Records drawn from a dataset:
* * * * * * * * *
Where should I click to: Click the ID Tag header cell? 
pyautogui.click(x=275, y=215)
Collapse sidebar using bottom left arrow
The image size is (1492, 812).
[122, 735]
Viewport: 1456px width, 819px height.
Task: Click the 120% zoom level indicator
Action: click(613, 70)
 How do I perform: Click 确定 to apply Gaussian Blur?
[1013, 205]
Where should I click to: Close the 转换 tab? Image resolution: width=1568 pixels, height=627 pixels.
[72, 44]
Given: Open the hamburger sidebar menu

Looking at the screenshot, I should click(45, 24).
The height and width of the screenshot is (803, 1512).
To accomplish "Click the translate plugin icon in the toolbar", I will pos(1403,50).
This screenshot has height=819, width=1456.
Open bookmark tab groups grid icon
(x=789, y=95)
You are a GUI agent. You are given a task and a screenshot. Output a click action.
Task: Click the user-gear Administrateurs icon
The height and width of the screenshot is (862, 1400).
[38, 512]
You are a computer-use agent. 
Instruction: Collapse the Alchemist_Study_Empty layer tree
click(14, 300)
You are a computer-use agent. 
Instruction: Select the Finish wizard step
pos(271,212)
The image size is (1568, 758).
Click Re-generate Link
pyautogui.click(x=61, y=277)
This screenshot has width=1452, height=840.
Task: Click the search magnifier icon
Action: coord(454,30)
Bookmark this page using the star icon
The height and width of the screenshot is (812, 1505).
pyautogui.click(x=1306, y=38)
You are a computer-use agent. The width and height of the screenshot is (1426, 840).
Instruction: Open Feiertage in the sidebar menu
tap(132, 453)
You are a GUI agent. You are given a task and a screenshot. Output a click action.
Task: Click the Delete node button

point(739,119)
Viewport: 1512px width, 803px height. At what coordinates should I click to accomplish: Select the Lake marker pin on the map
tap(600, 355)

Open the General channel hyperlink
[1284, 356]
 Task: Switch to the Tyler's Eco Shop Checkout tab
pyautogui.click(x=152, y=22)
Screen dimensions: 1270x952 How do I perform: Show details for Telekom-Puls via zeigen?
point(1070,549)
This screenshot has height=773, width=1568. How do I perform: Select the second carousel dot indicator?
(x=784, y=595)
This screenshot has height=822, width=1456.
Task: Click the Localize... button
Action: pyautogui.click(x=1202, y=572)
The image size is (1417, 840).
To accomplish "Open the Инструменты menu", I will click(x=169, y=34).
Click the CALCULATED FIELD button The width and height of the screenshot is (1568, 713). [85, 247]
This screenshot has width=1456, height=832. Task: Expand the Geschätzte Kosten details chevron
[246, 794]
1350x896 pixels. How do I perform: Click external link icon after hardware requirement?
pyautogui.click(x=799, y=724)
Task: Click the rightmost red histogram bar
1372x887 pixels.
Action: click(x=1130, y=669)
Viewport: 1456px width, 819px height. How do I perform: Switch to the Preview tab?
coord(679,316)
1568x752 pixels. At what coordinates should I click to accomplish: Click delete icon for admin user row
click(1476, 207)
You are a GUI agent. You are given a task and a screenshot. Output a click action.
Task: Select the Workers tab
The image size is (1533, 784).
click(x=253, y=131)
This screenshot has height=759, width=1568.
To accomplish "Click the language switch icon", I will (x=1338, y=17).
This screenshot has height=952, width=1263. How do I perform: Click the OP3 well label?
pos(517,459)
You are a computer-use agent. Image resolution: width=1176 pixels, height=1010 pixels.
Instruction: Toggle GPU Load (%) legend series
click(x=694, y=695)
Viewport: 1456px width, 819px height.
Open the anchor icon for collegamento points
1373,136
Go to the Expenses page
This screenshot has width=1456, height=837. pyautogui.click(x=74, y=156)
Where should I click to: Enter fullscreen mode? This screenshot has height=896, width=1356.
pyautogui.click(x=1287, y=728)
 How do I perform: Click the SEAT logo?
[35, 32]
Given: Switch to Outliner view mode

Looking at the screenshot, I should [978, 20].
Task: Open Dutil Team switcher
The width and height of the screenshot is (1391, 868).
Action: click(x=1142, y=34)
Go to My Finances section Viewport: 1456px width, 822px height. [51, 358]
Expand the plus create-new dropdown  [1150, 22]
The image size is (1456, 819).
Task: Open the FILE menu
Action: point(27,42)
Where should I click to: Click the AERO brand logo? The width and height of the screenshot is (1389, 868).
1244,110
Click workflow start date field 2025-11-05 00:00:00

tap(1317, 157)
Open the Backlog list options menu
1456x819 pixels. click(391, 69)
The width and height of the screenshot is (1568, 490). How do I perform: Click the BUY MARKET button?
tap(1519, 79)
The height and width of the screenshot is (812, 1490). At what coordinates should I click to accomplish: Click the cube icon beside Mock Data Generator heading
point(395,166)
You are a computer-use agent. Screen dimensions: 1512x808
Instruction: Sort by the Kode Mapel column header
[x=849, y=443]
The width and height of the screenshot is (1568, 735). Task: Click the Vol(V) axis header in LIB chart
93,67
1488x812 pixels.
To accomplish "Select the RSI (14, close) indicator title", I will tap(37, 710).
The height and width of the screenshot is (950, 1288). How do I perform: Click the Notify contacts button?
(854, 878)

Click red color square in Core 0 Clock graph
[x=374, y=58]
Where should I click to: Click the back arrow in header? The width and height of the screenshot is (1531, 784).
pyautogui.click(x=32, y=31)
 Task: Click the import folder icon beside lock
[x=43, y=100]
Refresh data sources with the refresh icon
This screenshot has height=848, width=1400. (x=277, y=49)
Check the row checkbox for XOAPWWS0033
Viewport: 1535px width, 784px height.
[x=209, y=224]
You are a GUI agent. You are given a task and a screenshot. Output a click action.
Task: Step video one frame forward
* * * * * * * * *
ASSIGNMENT >> Extract the complete data, matching each line exactly.

TASK OUTPUT >>
Where should I click to: Click the ID Tag header cell? 
pyautogui.click(x=275, y=215)
Collapse sidebar using bottom left arrow
The image size is (1492, 812).
[122, 735]
Viewport: 1456px width, 819px height.
Task: Click the 120% zoom level indicator
Action: click(613, 70)
 How do I perform: Click 确定 to apply Gaussian Blur?
[1013, 205]
Where should I click to: Close the 转换 tab? Image resolution: width=1568 pixels, height=627 pixels.
[72, 44]
Given: Open the hamburger sidebar menu

Looking at the screenshot, I should click(45, 24).
The height and width of the screenshot is (803, 1512).
To accomplish "Click the translate plugin icon in the toolbar", I will pos(1403,50).
This screenshot has height=819, width=1456.
Open bookmark tab groups grid icon
(x=789, y=95)
You are a GUI agent. You are given a task and a screenshot. Output a click action.
Task: Click the user-gear Administrateurs icon
The height and width of the screenshot is (862, 1400).
[38, 512]
You are a computer-use agent. 
Instruction: Collapse the Alchemist_Study_Empty layer tree
click(14, 300)
You are a computer-use agent. 
Instruction: Select the Finish wizard step
pos(271,212)
The image size is (1568, 758).
Click Re-generate Link
pyautogui.click(x=61, y=277)
This screenshot has width=1452, height=840.
Task: Click the search magnifier icon
Action: coord(454,30)
Bookmark this page using the star icon
The height and width of the screenshot is (812, 1505).
pyautogui.click(x=1306, y=38)
You are a computer-use agent. The width and height of the screenshot is (1426, 840).
Instruction: Open Feiertage in the sidebar menu
tap(132, 453)
You are a GUI agent. You are given a task and a screenshot. Output a click action.
Task: Click the Delete node button

point(739,119)
Viewport: 1512px width, 803px height. At what coordinates should I click to accomplish: Select the Lake marker pin on the map
tap(600, 355)

Open the General channel hyperlink
[1284, 356]
 Task: Switch to the Tyler's Eco Shop Checkout tab
pyautogui.click(x=152, y=22)
Screen dimensions: 1270x952 How do I perform: Show details for Telekom-Puls via zeigen?
point(1070,549)
This screenshot has height=773, width=1568. How do I perform: Select the second carousel dot indicator?
(x=784, y=595)
This screenshot has height=822, width=1456.
Task: Click the Localize... button
Action: pyautogui.click(x=1202, y=572)
The image size is (1417, 840).
To accomplish "Open the Инструменты menu", I will click(x=169, y=34).
Click the CALCULATED FIELD button The width and height of the screenshot is (1568, 713). [85, 247]
This screenshot has width=1456, height=832. Task: Expand the Geschätzte Kosten details chevron
[246, 794]
1350x896 pixels. How do I perform: Click external link icon after hardware requirement?
pyautogui.click(x=799, y=724)
Task: Click the rightmost red histogram bar
1372x887 pixels.
Action: click(x=1130, y=669)
Viewport: 1456px width, 819px height. How do I perform: Switch to the Preview tab?
coord(679,316)
1568x752 pixels. At what coordinates should I click to accomplish: Click delete icon for admin user row
click(1476, 207)
You are a GUI agent. You are given a task and a screenshot. Output a click action.
Task: Select the Workers tab
The image size is (1533, 784).
click(x=253, y=131)
This screenshot has height=759, width=1568.
To accomplish "Click the language switch icon", I will (x=1338, y=17).
This screenshot has height=952, width=1263. How do I perform: Click the OP3 well label?
pos(517,459)
You are a computer-use agent. Image resolution: width=1176 pixels, height=1010 pixels.
Instruction: Toggle GPU Load (%) legend series
click(x=694, y=695)
Viewport: 1456px width, 819px height.
Open the anchor icon for collegamento points
1373,136
Go to the Expenses page
This screenshot has width=1456, height=837. pyautogui.click(x=74, y=156)
Where should I click to: Enter fullscreen mode? This screenshot has height=896, width=1356.
pyautogui.click(x=1287, y=728)
 How do I perform: Click the SEAT logo?
[35, 32]
Given: Switch to Outliner view mode

Looking at the screenshot, I should [978, 20].
Task: Open Dutil Team switcher
The width and height of the screenshot is (1391, 868).
Action: click(x=1142, y=34)
Go to My Finances section Viewport: 1456px width, 822px height. [51, 358]
Expand the plus create-new dropdown  [1150, 22]
The image size is (1456, 819).
Task: Open the FILE menu
Action: point(27,42)
Where should I click to: Click the AERO brand logo? The width and height of the screenshot is (1389, 868).
1244,110
Click workflow start date field 2025-11-05 00:00:00

tap(1317, 157)
Open the Backlog list options menu
1456x819 pixels. click(391, 69)
The width and height of the screenshot is (1568, 490). How do I perform: Click the BUY MARKET button?
tap(1519, 79)
The height and width of the screenshot is (812, 1490). At what coordinates should I click to accomplish: Click the cube icon beside Mock Data Generator heading
point(395,166)
You are a computer-use agent. Screen dimensions: 1512x808
Instruction: Sort by the Kode Mapel column header
[x=849, y=443]
The width and height of the screenshot is (1568, 735). Task: Click the Vol(V) axis header in LIB chart
93,67
1488x812 pixels.
To accomplish "Select the RSI (14, close) indicator title", I will tap(37, 710).
The height and width of the screenshot is (950, 1288). How do I perform: Click the Notify contacts button?
(854, 878)

Click red color square in Core 0 Clock graph
[x=374, y=58]
Where should I click to: Click the back arrow in header? The width and height of the screenshot is (1531, 784).
pyautogui.click(x=32, y=31)
 Task: Click the import folder icon beside lock
[x=43, y=100]
Refresh data sources with the refresh icon
This screenshot has height=848, width=1400. (x=277, y=49)
Check the row checkbox for XOAPWWS0033
Viewport: 1535px width, 784px height.
[x=209, y=224]
You are a GUI agent. You are given a task and a screenshot. Output a click action.
Task: Step video one frame forward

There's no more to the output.